Chronic Wasting Disease: Risk to Humans?
La maladie du dépérissement chronique – chronic wasting disease ou CWD en anglais – est une maladie à prions mortelle qui touche les cervidés.
Présente-t-elle un risque pour les humains, comme ce fut le cas avec une autre encéphalopathie spongiforme, la maladie de la vache folle, en Europe dans les années 1990 ?
Jusqu’à présent, les études épidémiologiques n’ont pas montré d’augmentation de l’incidence de maladies à prions humaines, de type Creutzfeldt-Jakob, dans les régions où la CWD est endémique.
Mais une étude germano-canadienne publiée le 27 mai dans Science Advances suggère qu’il ne faut pas minimiser le risque et qu’il reste « nécessaire de poursuivre la surveillance », selon ses auteurs.

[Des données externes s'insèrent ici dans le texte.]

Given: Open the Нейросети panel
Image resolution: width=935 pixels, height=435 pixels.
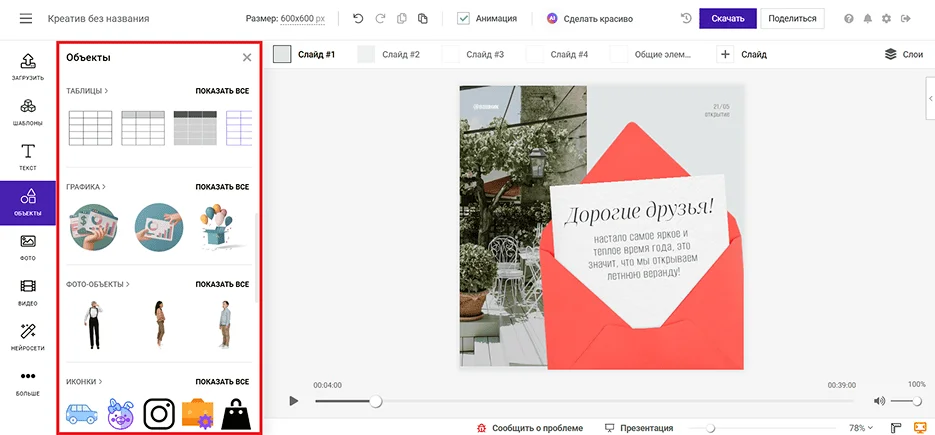Looking at the screenshot, I should pos(28,336).
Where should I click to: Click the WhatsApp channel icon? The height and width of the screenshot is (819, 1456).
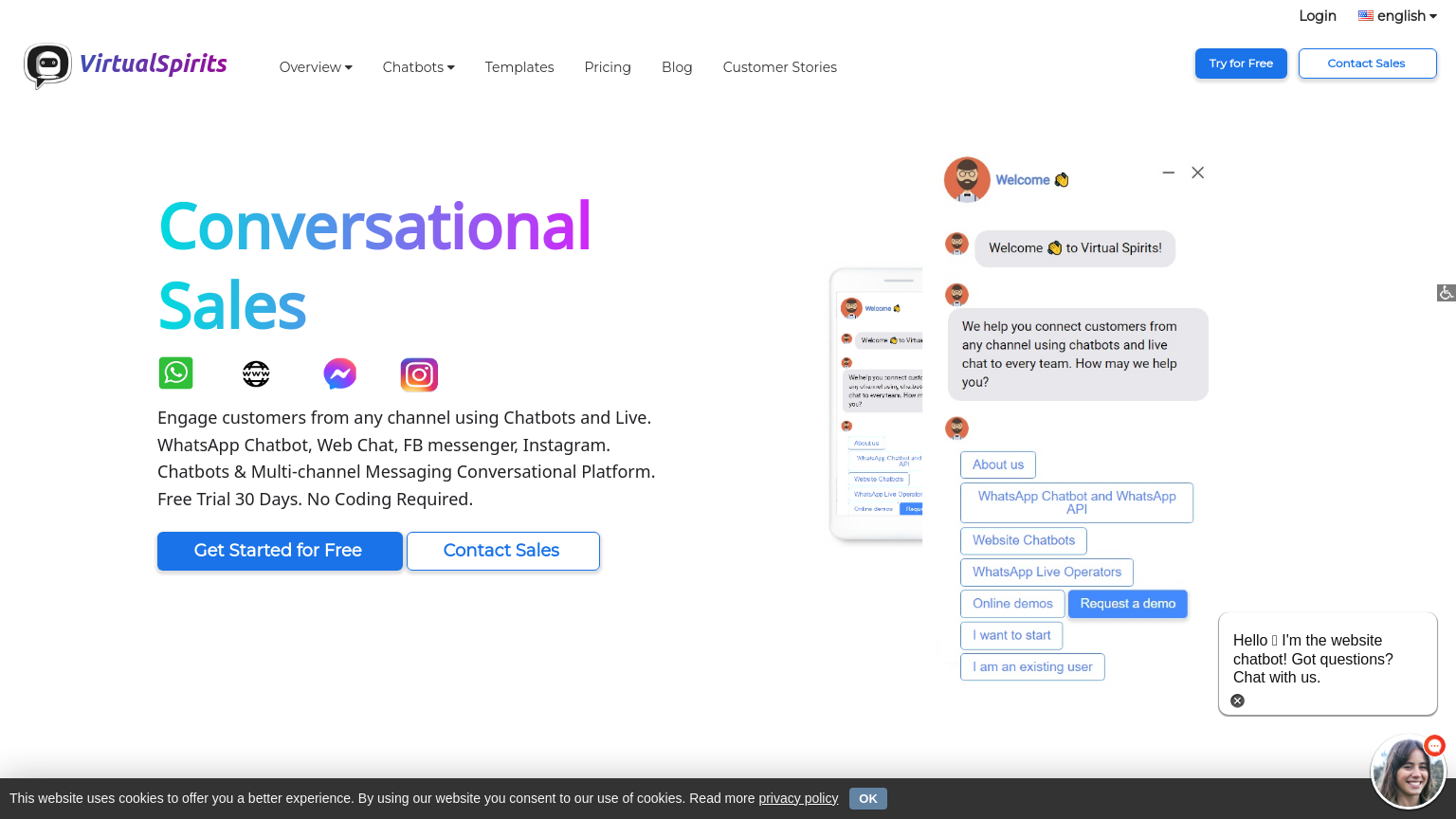click(175, 373)
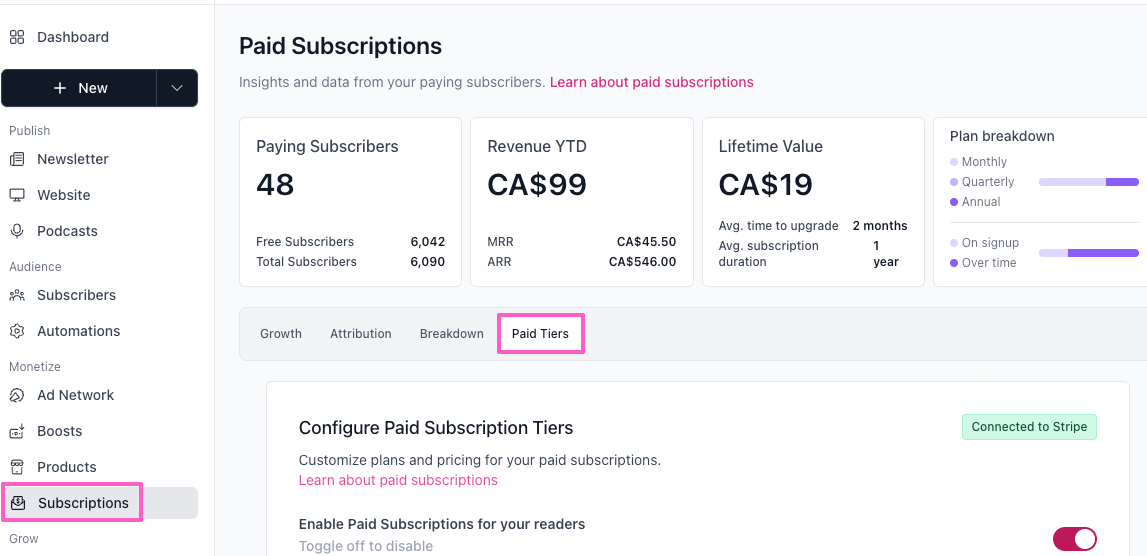Image resolution: width=1147 pixels, height=556 pixels.
Task: Click the plan type breakdown bar
Action: pos(1088,182)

Hermann Schätzl (université de Calgary) et ses collègues ont su faire preuve de patience. Ils ont attendu en moyenne sept ans et demi après avoir infecté un groupe de macaques avec des extraits cérébraux de cervidés touchés par la CWD – soit par voie orale, soit par des injections intracérébrales.
Ils ont sacrifié ces primates pour voir si des protéines prions pathogènes responsables de la maladie pouvaient y être retrouvées.
Ce fut bien le cas, mais à de très faibles concentrations, en faisant appel à des techniques poussées d’amplification.
Ces protéines pathogènes ont pour propriété de modifier leur version normale en changeant leur configuration spatiale, ce qui conduit, par effet domino, à former des agrégats protéiques délétères pour le système nerveux.